零知识证明实战:libsnark
zk-SNARKs这项技术早在2013年就已经被提出来了。这项技术随即就被MIT和JHU的研究者们拿来尝试解决Bitcoin的隐私保护问题,也就是所谓的Zerocash协议(Zcash的前身)。
Zerocash协议较为复杂,不适合在一篇入门文章中来讲解。因此,本文将以数独游戏为例,介绍如何用zk-SNARKs技术来实现一个有趣的应用。
之所以拿数独为例,是因为知乎上有一篇介绍零知识证明的文章,
它以数独游戏为例,讲了什么是交互式证明,如何将交互式证明转化成非交互式的。本文就算是对该文章的实现吧~
问题描述--数独游戏
在一张桌子上,有n x n张扑克牌,每个扑克牌背后的数字是从1到9,有些扑克牌是翻开的,有些是盖着的。Alice是一个解题高手,她很快就计算出一个可行解。Bob是一个数独爱好者,他想了很久还是解出这个数独谜题。Bob怀疑这个谜题其实根本无解,出题者故意耍大家。于是Alice就打算向Bob证明这个谜题不但有解,而且她知道一个解,但是不打算把这个秘密直接告诉bob。
问题分析
简单分析一下,Alice是想证明她知道
a_{i, j} 是数字1到9;
每一行的数字不重复;
每一列的数字不重复;
9个3x3的子方格中的数字不重复。
应用zk-SNARKs技术实现一个非交互式零知识证明应用的开发顺序大体上是:
- 编写计算的验证逻辑,必须是R1CS的形式;这一步是关键
- 生成证明密钥(proving key)和验证密钥(verification key);
- Alice使用proving key和她的可行解构造证明;
- Bob使用verification key和翻开的扑克牌,验证Alice发过来的证明。
目前有两个工具可以用来将计算转换成R1CS:
- gadgetlib1:这个一个用于手写R1CS的工具包,包含在libsnark项目中。gadgetlib1提供了一些基本运算的R1CS,比如:sha256函数、整数的二进制分解、大小比较等等。除了使用这些工具函数,gadgetlib1还提供了pb_variable、protoboard等类型。
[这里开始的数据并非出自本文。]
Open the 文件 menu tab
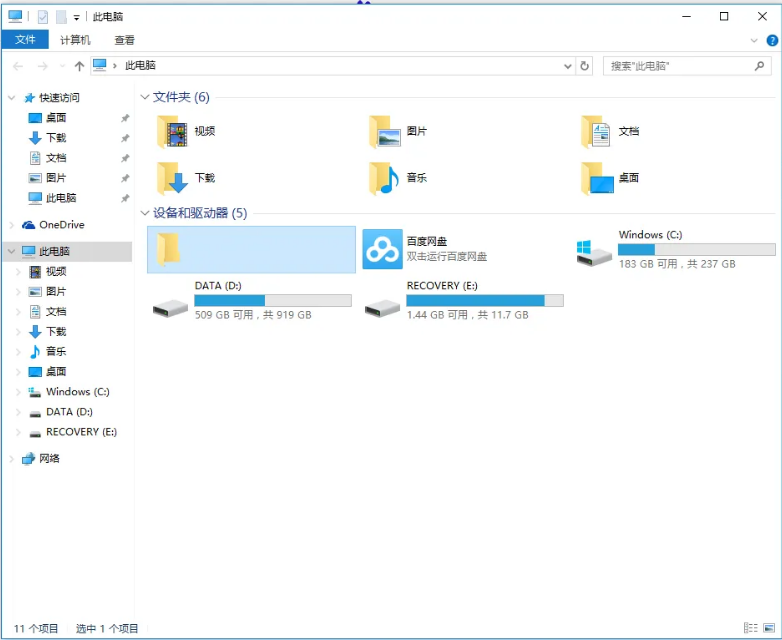This screenshot has width=782, height=640. pos(25,40)
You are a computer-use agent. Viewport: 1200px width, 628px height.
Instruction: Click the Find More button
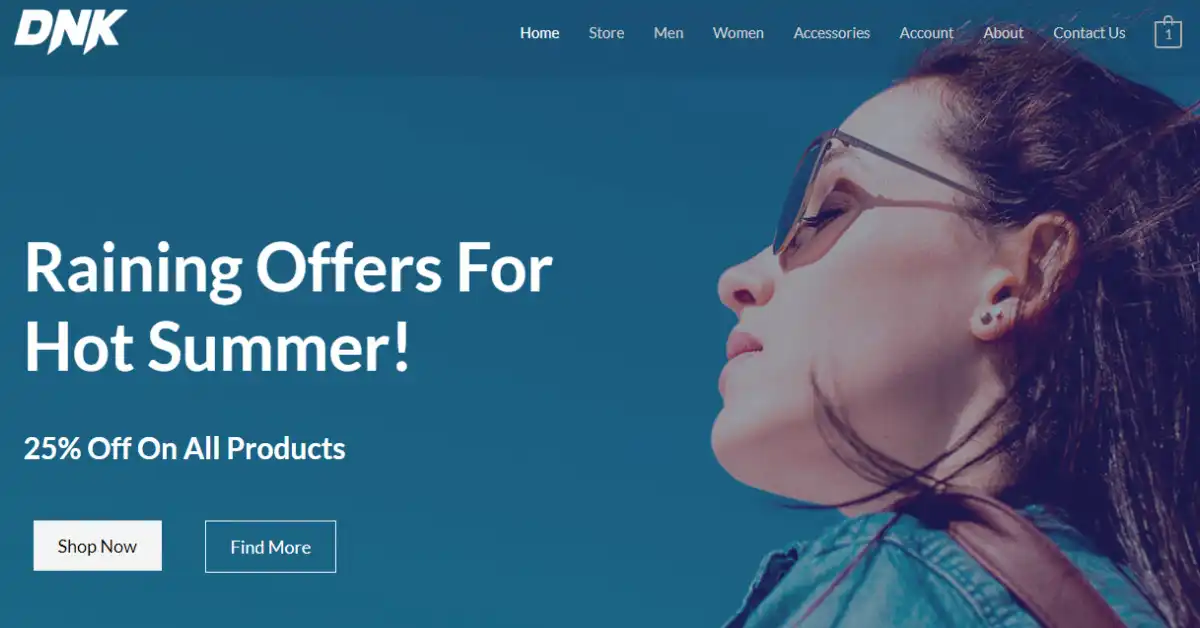tap(270, 547)
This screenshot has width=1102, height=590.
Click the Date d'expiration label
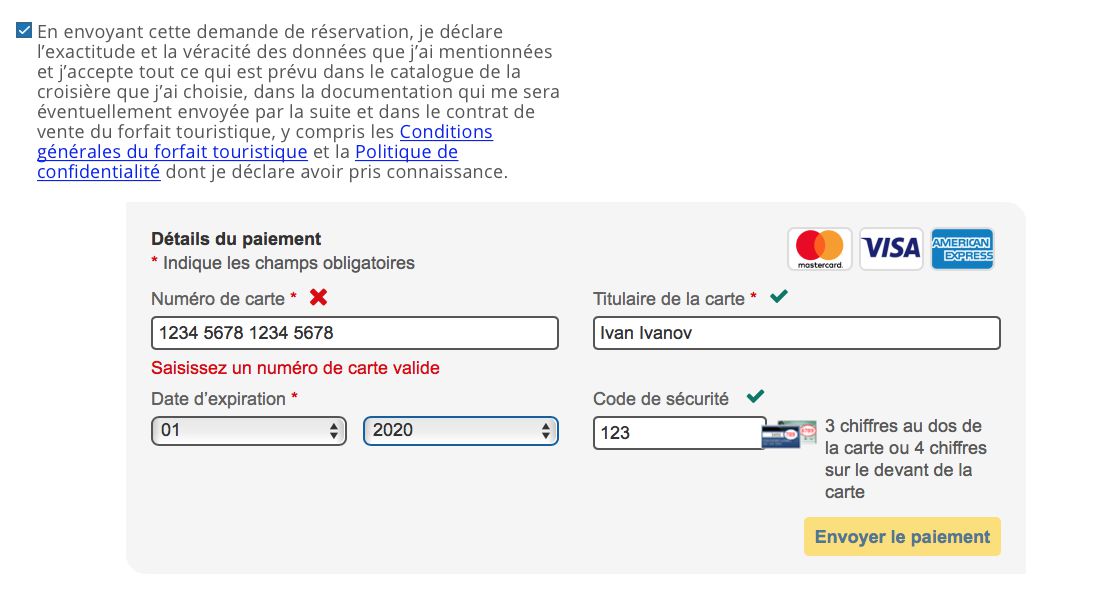tap(218, 399)
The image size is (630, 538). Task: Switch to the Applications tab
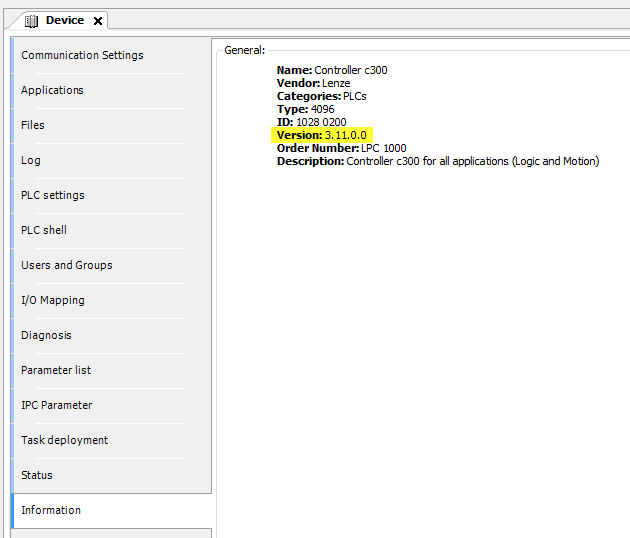(x=53, y=90)
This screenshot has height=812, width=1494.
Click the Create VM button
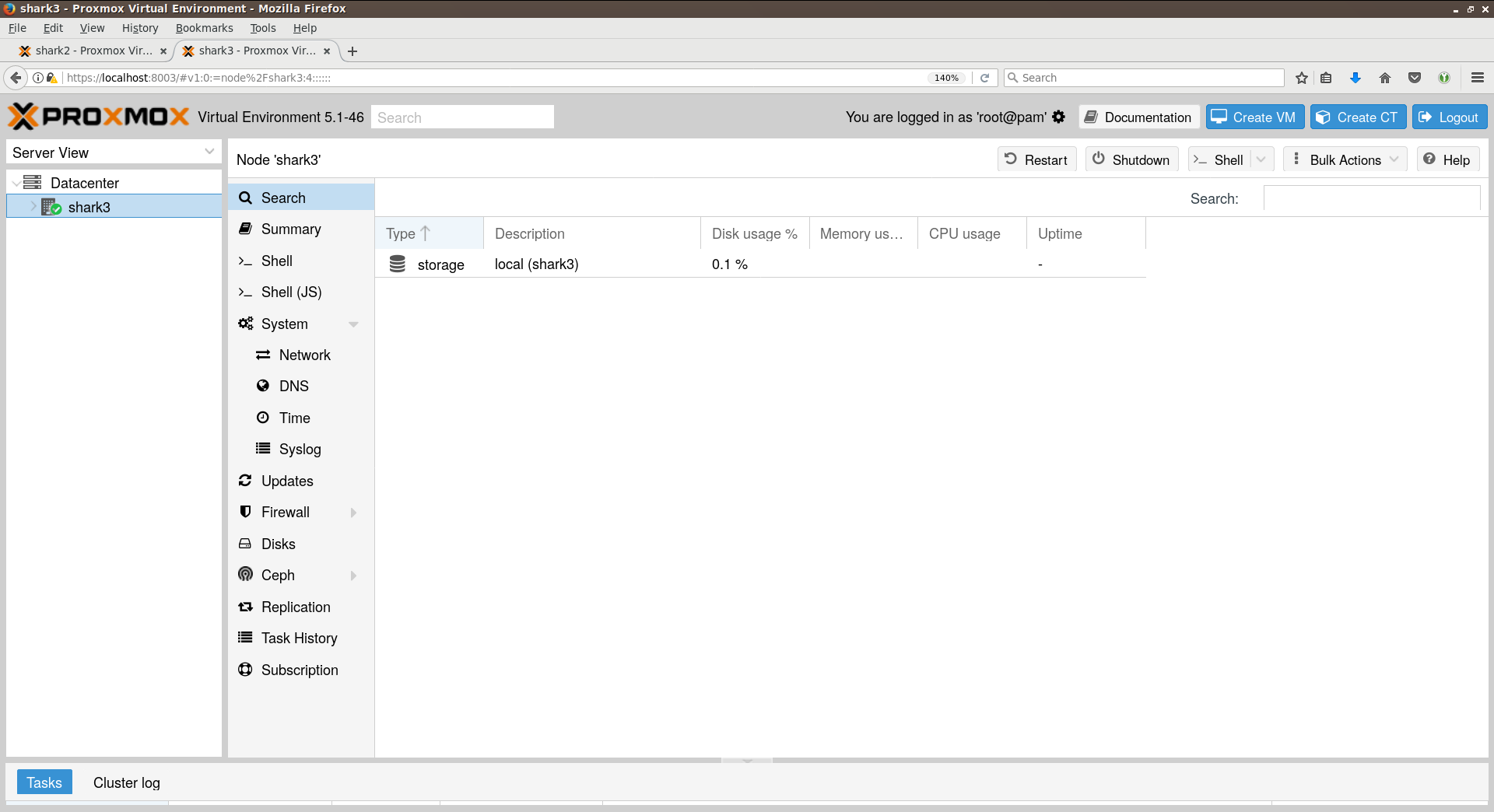[x=1254, y=117]
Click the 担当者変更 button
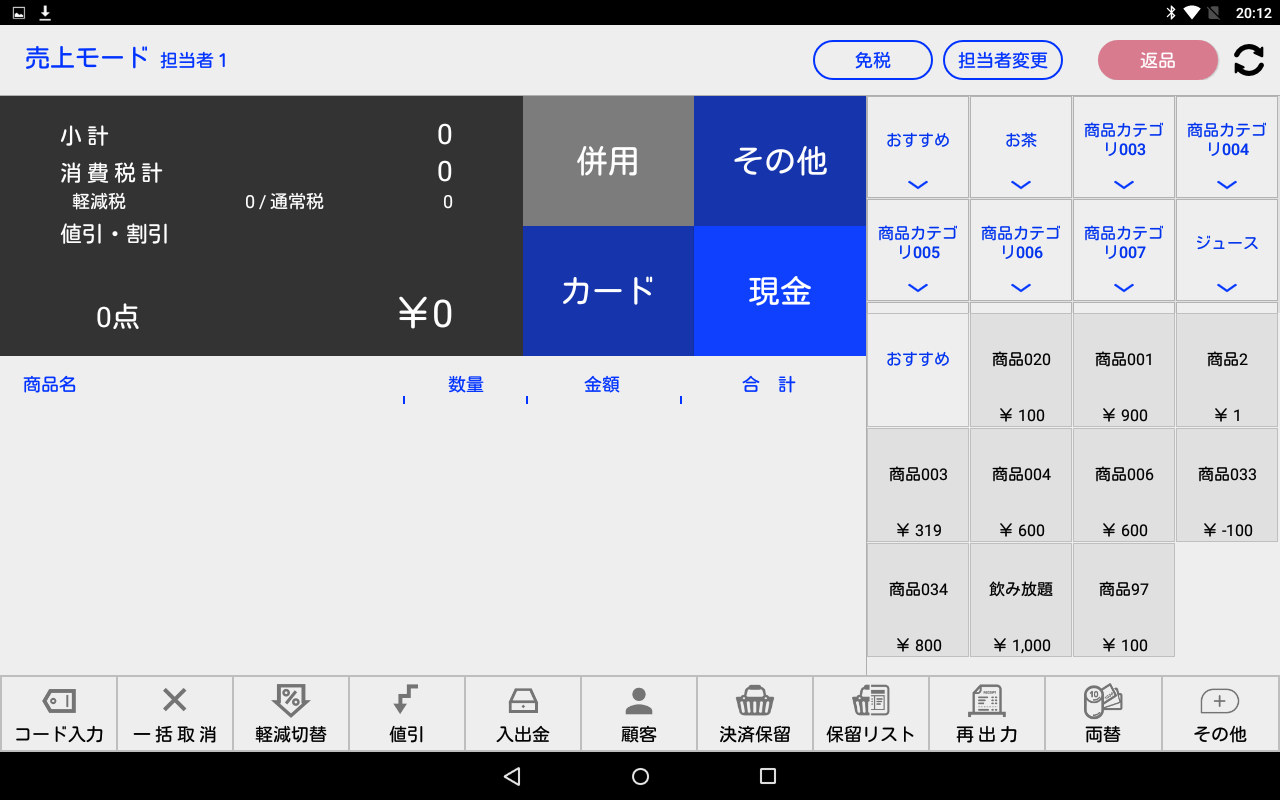This screenshot has height=800, width=1280. tap(1003, 60)
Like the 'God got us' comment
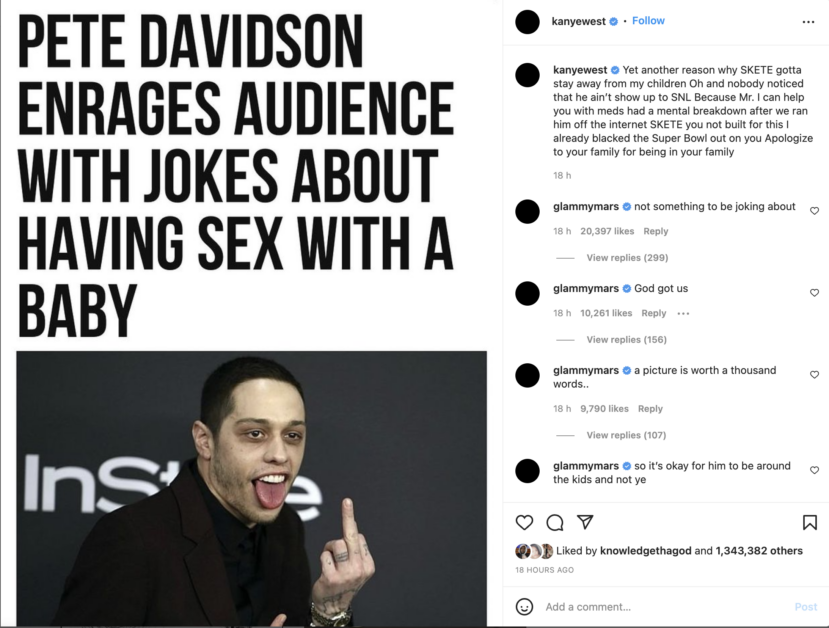Image resolution: width=829 pixels, height=628 pixels. coord(814,293)
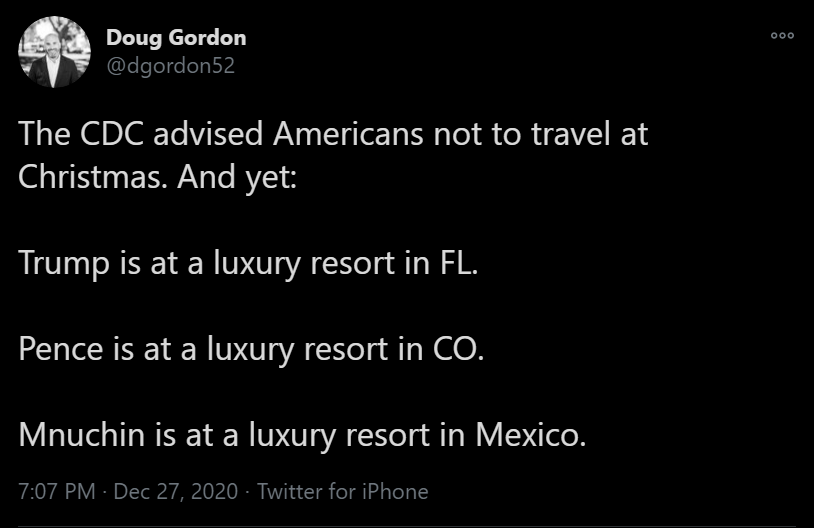
Task: Select the line about Trump in FL
Action: point(249,263)
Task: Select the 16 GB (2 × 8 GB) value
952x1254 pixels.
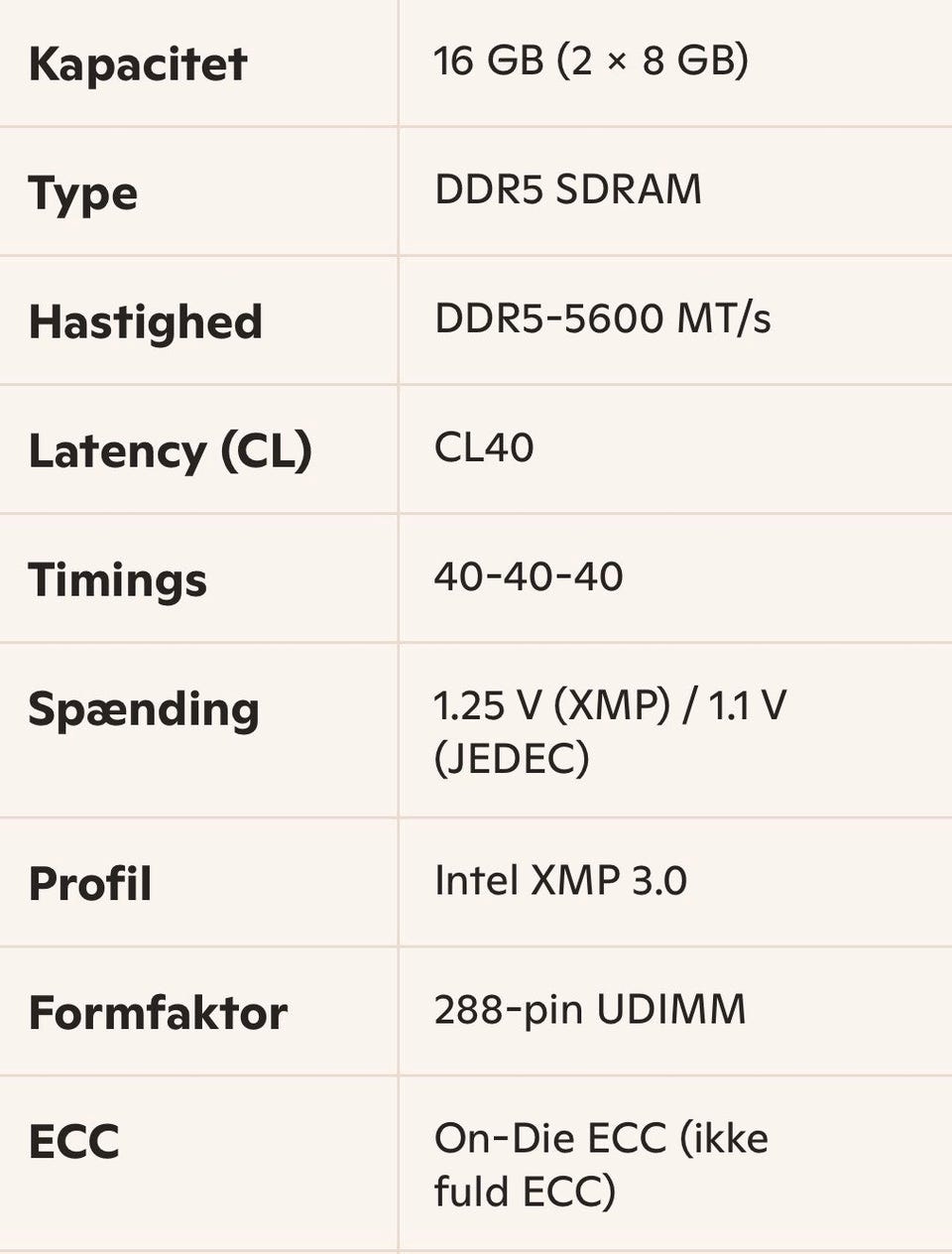Action: (590, 62)
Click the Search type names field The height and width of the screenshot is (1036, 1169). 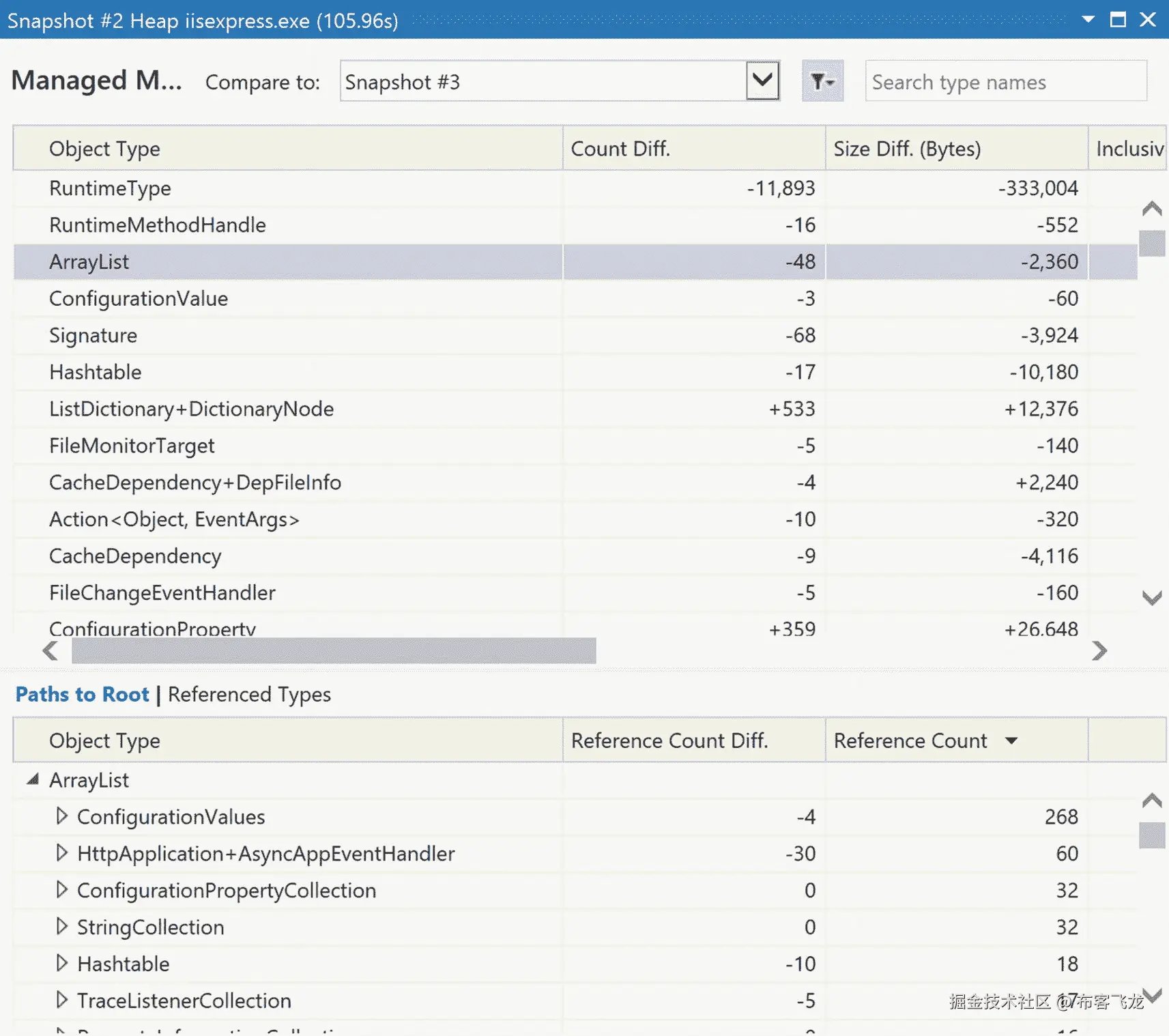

- pb_variable:对应R1CS中变量,记录了变量的下标;
- protoboard:这个对象记录了整个R1CS,包括:一组R1CS约束、每个变量的值,可以判断R1CS方程组的解是否合法。
template<typename FieldT>
class protoboard {
void add_r1cs_constraint(const r1cs_constraint<FieldT> &constr, const std::string &annotation="");
bool is_satisfied() const;
void set_input_sizes(const size_t primary_input_size);
}
- ZoKrates:这个项目定义了一个python-like的语言,并且用Rust实现了从高级语言到R1CS的编译器。提供了几个命令行工具来编译代码、生成证明秘钥与验证密钥、计算R1CS witness、生成证明、验证证明。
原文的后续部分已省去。